Que symbolise The Diamond Sea?
Claude Lévêque. C’est un conte de fée.

Comment se termine ce conte?
Claude Lévêque. Par un seppuku puis par le feu. La destruction et la disparition.

«Nous tournons en rond dans la nuit et nous sommes dévorés par le feu», écrivait Virgile. Casanova vivait au siècle des Lumières. À cette époque, Kant écrivait: «Pensez autant que vous le voulez, aussi librement que vous le souhaitez, mais obéissez!» À son tour, Slavoj Zizek note que «“la guerre contre le terrorisme”, “la démocratie et la liberté”, “les droits de l’homme”, etc., déforment notre perception de la situation au lieu de nous permettre de la penser. Dans ce sens précis, nos “libertés” elles-mêmes servent à masquer et à soutenir notre profonde absence de liberté.» Dans ce sens, tes néons Dansez! (1995) et Jouez! (2009) sont des injonctions, évoquant un état de minorité et la perte d’une autonomie subjective.
Claude Lévêque. Ce sont des ordres.

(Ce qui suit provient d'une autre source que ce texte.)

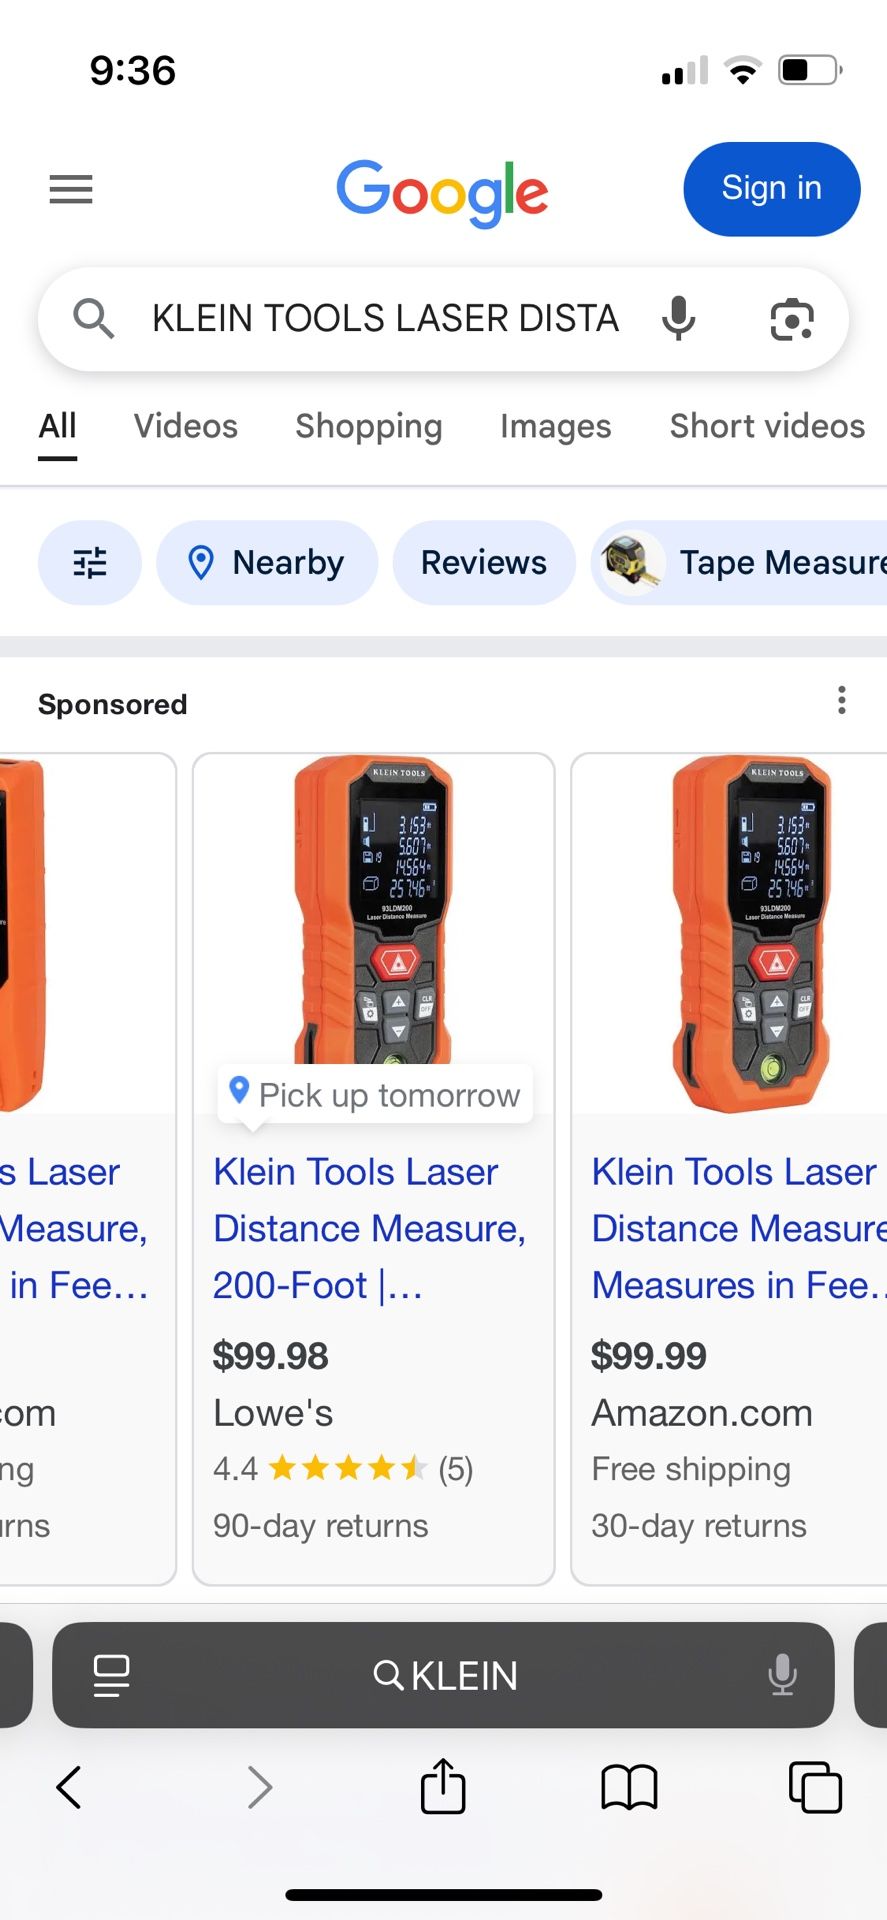
Task: Click the Sign in button
Action: [x=771, y=189]
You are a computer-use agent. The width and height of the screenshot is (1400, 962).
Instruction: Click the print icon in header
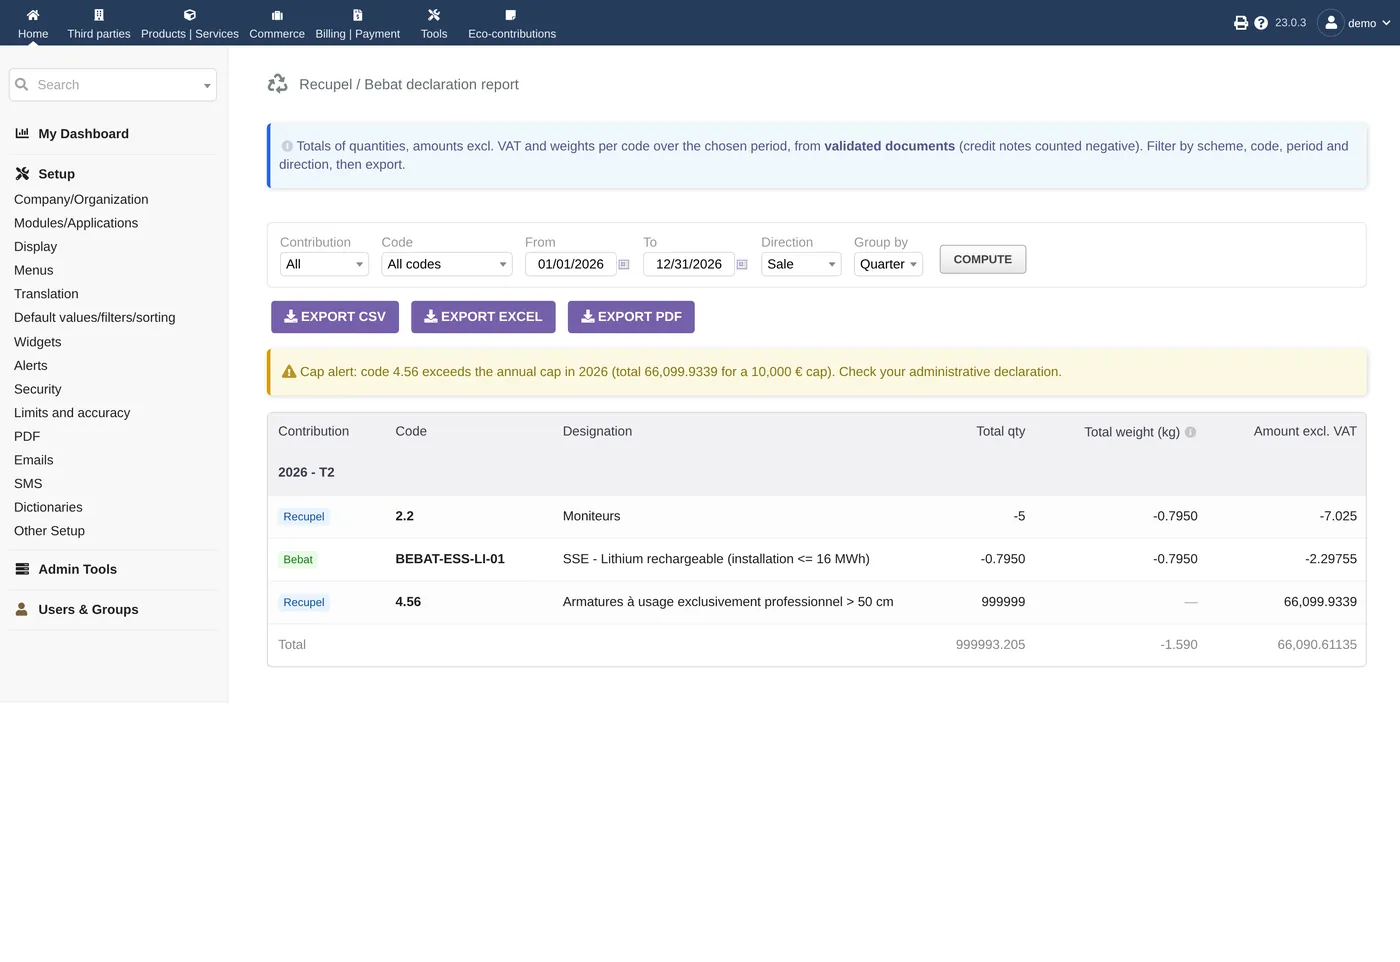tap(1241, 23)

Ils représentent l’autocensure et la morale que l’on s’inflige. Nous essayons toujours vainement de critiquer l’ordre moral tout en en étant acteurs. Nous décidons de nos contraintes. C’est une situation sans retour qui marque la fin d’une civilisation.

Un constat que tu décrivais déjà dans Le Grand Soir: l’impossibilité de la révolution, une situation bloquée, «un idéal inaccessible, une utopie
perdue».

Claude Lévêque. Une impasse. Une société qui tourne en boucle, avec un trop plein de désir refoulé. C’est un paradoxe, car l’humain perd son enfance en restant immature. C’est une société en bout de course. On ne sait plus aimer et l’amour n’est que chaos.

Attendons les cavaliers de l’Apocalypse.